"Worlding" the discourse of Globalization: Power, Inequality, Identity.

Sankaran Krishna

Much of the discourse on globalization proceeds from the assumption that it refers to the accelerated movement of people, capital, fashions, ideas, commodities, and other entities across already-constituted borders and settled spaces. In other words, what is qualitiatively new about the events of the last few decades, to this perception, is largely a matter of speed and acceleration. In this paper, I argue that such a view on globalization is (a) deeply depoliticizing; (b) ahistorical and based on a politics of forgetting the material histories of the evolution of capitalism, colonialism and imperialism; (c ) unable to come to grips with the construction and reproduction of identity in late modern times; and, (d) incapable of centering questions of inequality and power in the contemporary world.
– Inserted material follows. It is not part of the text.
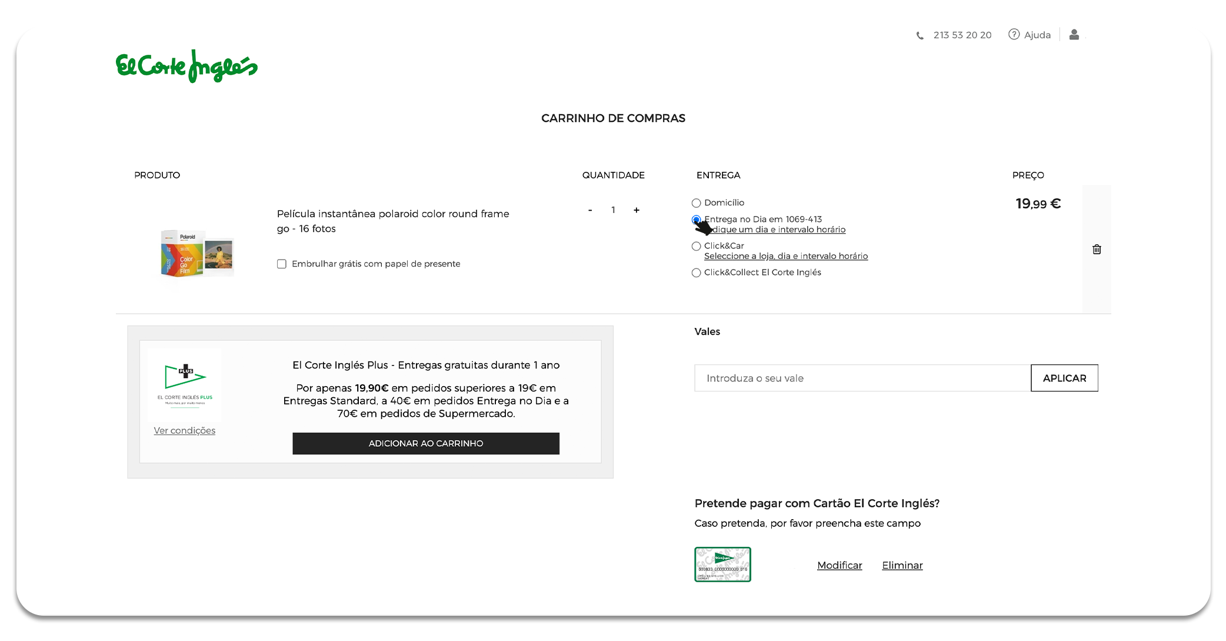Image resolution: width=1226 pixels, height=641 pixels.
Task: Open 'Seleccione a loja, dia e intervalo horário' link
Action: (786, 256)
In order to politicize the study of globalization, to bring to the center the questions of inequality and power, I submit that a re-reading of 'globalization' discourse through the theoretical lenses of three thinkers of the 20th century might be productive: Martin Heidegger, Edward Said, and Gayatri Chakravorty-Spivak. All three of them have written in different ways about “worlding” - of the need to unpack the historical narratives that constitute every moment of the present as a crystallization of genealogies of oppression, inequality, and power. Using the works of these authors, my paper will argue a way of bringing a political edge to the sanitized and benignly capitalist-multiculturalist ethos that underlies much of the discourse on globalization.